SOLVED Improve security and ciphers
Regarding to :
There is a way to improve security (ciphers, like Content-Security-Policy in https headers by example).
Also, I've notice that each application have his own score which means that reverse-proxy configuration is not iso for each app ? Is it normal ?
@saglagla It should be the same for all apps since Cloudron uses a reverse proxy internally.
I checked my.cloudron.io (cloudron), git.cloudron.io (gitlab), chat.cloudron.io (rocketchat) and forum.cloudron.io (nodebb), files.cloudron.io (nextcloud). I get
Afor all the domains. The CSP headers have to be ideally set by the upstream app, most of them do not set it (but nextcloud does).

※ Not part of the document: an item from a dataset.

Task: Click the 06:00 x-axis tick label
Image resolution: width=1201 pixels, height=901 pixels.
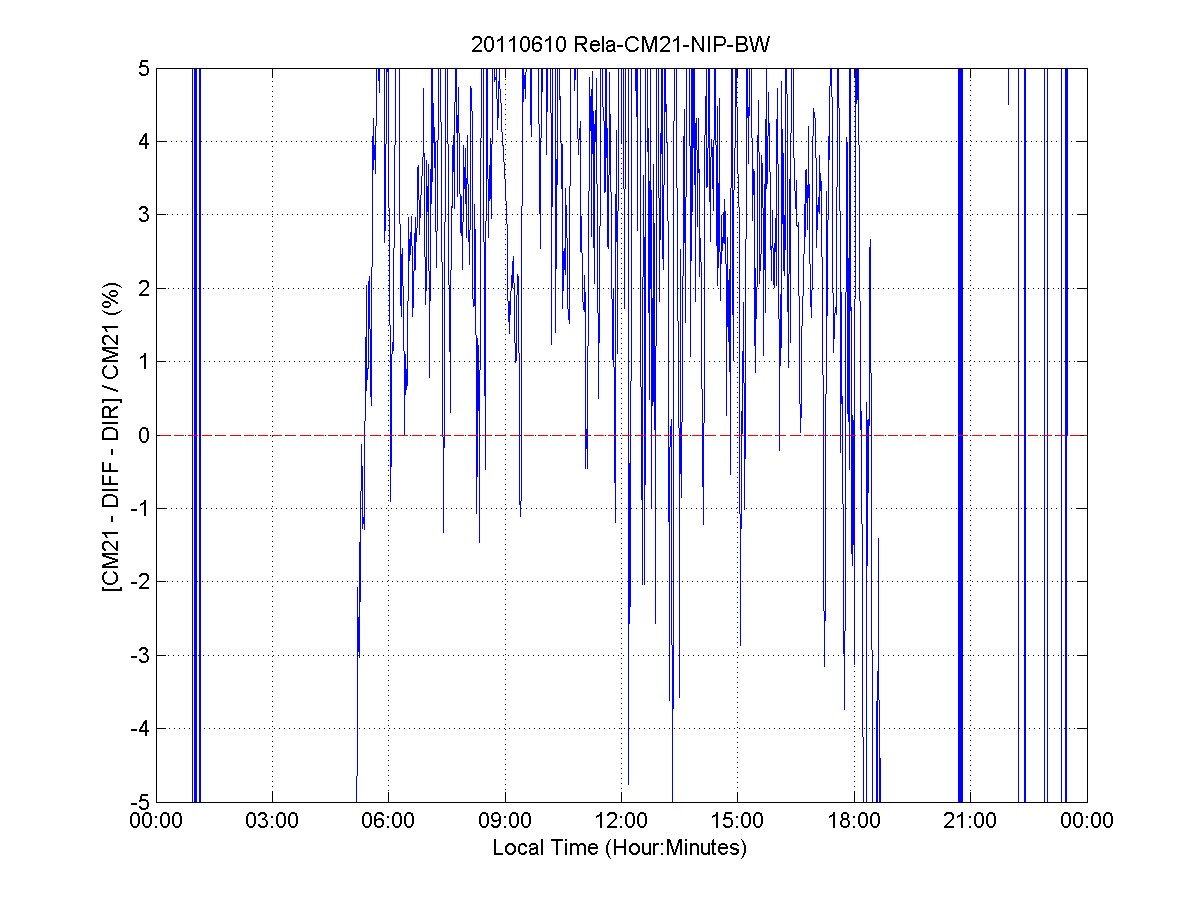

If you check on the mozilla observatory https://observatory.mozilla.org/analyze/my.cloudron.io get a B due to CSP.
Also, if you're using :https://tls.imirhil.fr/ with http test, you'll get a C
@saglagla I see, thanks. The low score seems of https://observatory.mozilla.org/analyze/my.cloudron.io is because of the lack of CSP headers (a big -25!). We used to have CSP but I think @nebulon disabled it. @nebulon do you know why we disabled it?
I pushed some CSP changes with https://git.cloudron.io/cloudron/box/commit/573d0e993ea519630aead4880605cd2a985cde82
This is the minimal set of restrictions, which still work for the dashboard code currently.
Ans, So, each app get his OWN web server ? Okay so it's complicated to uniform the security policy easily...
Also, by example why allowing 3DES ? like DES-CBC3-SHA in all TLS version ?
EDIT : I think every app need to be at a A or A+ grade in order to be validated for cloudron.
Paperwork / Wallabag allow unsecure cookies by exemple :
Session cookie set without the Secure flag, but transmission over HTTP prevented by HSTS
EDIT 2 : Sorry for the twin-post
Also, I'm just trying to follow up all the public recommandation from the french IT Sec agency
This post is deleted!
I have updated the ciphers now according to mozilla's config generator. The commit is https://git.cloudron.io/cloudron/box/commit/ddaa52163bf3844b36d6c29fdffb5db3e0b3f5d0
For the CSP settings, this indeed cannot properly be done on a platform level, as apps require differently strict settings there and have to provide this on their own, so this should ideally be fixed in each app upstream.